**Work instruction:** Copy out each line of the data that contains "chevron".

**Dataset:**
────
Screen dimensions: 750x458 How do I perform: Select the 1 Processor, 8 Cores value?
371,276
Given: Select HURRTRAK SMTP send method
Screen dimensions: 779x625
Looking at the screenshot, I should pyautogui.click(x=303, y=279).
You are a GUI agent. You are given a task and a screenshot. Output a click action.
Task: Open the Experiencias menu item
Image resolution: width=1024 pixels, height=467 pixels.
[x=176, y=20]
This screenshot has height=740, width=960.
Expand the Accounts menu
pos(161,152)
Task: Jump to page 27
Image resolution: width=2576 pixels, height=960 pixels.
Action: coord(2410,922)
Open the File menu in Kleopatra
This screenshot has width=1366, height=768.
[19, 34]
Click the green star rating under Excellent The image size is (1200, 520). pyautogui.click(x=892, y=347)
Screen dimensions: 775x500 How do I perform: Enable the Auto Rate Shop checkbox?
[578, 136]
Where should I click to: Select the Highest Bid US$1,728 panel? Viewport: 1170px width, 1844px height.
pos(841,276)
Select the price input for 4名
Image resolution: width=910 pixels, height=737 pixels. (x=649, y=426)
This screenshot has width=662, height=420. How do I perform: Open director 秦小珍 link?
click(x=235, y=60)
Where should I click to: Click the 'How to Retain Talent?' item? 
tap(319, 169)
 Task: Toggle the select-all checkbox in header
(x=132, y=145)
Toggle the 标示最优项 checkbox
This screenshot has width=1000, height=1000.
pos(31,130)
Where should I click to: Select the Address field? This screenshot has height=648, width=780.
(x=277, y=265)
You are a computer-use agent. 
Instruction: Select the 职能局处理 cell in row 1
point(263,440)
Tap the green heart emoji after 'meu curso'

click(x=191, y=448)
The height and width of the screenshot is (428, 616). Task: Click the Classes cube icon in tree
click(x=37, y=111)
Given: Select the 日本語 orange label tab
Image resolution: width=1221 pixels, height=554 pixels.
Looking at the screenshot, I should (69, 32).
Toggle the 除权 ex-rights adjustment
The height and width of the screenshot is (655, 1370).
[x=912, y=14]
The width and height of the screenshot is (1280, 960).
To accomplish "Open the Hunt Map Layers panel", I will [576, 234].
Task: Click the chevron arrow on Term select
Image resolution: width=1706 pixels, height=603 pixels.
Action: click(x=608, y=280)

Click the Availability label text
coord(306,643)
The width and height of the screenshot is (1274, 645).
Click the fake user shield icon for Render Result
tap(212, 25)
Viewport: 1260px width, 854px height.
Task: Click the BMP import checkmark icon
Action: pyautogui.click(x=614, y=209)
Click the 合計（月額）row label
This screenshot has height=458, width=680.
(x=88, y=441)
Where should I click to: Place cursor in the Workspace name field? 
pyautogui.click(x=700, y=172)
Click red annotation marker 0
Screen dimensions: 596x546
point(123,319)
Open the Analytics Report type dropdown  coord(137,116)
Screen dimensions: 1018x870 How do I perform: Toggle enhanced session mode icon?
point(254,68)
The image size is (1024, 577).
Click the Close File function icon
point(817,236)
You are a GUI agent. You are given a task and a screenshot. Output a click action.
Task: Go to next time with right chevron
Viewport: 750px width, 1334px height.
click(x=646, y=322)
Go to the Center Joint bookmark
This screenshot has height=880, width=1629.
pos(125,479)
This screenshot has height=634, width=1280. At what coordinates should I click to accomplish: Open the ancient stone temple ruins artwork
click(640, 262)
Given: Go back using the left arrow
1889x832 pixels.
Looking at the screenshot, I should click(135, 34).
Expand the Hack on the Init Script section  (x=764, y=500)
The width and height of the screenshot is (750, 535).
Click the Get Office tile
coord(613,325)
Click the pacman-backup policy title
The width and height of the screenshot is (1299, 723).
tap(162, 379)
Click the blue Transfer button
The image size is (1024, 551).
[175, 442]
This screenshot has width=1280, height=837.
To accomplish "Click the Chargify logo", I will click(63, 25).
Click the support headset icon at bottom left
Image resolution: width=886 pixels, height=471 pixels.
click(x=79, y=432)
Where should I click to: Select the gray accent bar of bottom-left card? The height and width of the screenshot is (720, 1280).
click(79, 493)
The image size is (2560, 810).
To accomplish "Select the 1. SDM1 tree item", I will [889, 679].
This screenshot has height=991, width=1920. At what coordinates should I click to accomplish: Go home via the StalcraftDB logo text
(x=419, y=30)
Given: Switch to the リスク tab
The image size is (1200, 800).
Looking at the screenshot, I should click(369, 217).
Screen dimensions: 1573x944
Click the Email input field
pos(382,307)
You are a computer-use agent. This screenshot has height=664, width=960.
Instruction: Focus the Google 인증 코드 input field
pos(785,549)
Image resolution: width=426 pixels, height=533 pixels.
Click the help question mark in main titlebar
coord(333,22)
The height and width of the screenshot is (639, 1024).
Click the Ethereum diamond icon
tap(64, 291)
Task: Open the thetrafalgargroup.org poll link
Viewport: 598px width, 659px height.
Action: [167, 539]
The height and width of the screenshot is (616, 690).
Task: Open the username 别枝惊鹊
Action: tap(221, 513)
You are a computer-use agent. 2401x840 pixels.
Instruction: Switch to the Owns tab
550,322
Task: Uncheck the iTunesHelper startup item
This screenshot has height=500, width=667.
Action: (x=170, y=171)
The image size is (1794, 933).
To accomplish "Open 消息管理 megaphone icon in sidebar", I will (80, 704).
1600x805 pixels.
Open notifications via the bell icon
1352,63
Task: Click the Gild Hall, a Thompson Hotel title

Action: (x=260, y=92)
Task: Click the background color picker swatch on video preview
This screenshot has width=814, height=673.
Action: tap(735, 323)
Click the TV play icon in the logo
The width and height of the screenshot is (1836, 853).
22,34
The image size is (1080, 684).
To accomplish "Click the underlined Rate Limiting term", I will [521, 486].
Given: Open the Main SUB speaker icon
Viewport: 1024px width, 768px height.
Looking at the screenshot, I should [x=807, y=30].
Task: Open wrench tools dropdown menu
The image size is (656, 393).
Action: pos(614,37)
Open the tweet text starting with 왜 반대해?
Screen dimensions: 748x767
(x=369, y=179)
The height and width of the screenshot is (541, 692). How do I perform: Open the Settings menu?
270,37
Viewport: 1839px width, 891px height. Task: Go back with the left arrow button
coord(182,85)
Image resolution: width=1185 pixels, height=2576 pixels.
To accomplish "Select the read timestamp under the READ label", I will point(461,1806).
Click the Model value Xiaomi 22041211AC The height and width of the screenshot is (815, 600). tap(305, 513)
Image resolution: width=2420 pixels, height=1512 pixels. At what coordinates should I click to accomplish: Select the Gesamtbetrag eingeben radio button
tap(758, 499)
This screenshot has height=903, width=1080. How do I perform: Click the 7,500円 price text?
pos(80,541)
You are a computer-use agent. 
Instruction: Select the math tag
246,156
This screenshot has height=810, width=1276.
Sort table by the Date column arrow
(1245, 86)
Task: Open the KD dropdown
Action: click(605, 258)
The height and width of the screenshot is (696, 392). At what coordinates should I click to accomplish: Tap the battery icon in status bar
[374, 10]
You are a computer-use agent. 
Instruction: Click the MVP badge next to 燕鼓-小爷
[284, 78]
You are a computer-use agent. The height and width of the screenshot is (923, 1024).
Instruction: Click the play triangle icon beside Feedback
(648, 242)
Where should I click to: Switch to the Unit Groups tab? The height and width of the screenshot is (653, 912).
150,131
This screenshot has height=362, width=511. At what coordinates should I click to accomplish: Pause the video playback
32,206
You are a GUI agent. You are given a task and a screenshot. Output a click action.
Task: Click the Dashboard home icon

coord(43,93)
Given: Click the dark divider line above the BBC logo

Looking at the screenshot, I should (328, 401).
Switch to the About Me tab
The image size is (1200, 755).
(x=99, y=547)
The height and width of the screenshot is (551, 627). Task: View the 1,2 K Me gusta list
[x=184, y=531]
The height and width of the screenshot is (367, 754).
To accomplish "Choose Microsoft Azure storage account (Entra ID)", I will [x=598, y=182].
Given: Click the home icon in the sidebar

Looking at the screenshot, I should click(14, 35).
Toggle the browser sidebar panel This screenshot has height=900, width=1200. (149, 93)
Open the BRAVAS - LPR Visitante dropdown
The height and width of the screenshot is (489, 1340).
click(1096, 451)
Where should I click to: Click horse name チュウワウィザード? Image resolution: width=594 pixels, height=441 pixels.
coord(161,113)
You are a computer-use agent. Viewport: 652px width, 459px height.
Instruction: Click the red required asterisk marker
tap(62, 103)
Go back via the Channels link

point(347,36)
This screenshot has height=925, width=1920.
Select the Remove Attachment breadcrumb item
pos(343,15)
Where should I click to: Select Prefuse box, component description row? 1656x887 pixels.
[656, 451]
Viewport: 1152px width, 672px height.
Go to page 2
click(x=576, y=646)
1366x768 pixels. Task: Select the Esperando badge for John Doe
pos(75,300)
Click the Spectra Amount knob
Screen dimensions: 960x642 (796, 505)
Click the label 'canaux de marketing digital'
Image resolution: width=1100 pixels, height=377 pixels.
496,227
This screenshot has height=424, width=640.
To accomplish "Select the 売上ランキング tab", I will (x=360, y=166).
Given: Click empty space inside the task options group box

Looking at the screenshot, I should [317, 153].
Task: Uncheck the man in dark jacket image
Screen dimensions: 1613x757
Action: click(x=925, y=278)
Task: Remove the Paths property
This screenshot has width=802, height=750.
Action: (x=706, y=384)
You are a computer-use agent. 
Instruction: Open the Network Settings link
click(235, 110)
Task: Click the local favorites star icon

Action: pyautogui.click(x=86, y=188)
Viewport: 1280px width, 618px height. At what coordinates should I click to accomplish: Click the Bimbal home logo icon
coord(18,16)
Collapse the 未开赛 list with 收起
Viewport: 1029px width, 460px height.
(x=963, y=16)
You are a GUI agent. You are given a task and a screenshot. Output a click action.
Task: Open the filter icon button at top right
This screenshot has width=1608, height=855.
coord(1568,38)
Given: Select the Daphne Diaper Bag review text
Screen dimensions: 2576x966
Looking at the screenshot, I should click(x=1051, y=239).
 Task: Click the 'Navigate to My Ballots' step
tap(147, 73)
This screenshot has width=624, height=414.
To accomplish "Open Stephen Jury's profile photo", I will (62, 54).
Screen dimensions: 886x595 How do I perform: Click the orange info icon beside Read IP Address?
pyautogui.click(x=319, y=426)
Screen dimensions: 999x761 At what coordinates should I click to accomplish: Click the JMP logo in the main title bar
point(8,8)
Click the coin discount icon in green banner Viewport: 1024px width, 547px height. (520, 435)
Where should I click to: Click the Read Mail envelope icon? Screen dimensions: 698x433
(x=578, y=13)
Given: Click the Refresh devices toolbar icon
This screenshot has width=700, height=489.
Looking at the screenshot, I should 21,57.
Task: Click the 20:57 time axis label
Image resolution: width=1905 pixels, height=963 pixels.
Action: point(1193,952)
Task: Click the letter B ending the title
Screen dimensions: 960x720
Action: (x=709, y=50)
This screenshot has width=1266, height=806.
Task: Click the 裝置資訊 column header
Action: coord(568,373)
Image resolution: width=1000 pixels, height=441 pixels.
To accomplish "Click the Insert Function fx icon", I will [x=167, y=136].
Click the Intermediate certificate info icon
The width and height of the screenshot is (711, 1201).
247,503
────
**Answer below:**
Task: Click the chevron arrow on Term select
Task: Go to next time with right chevron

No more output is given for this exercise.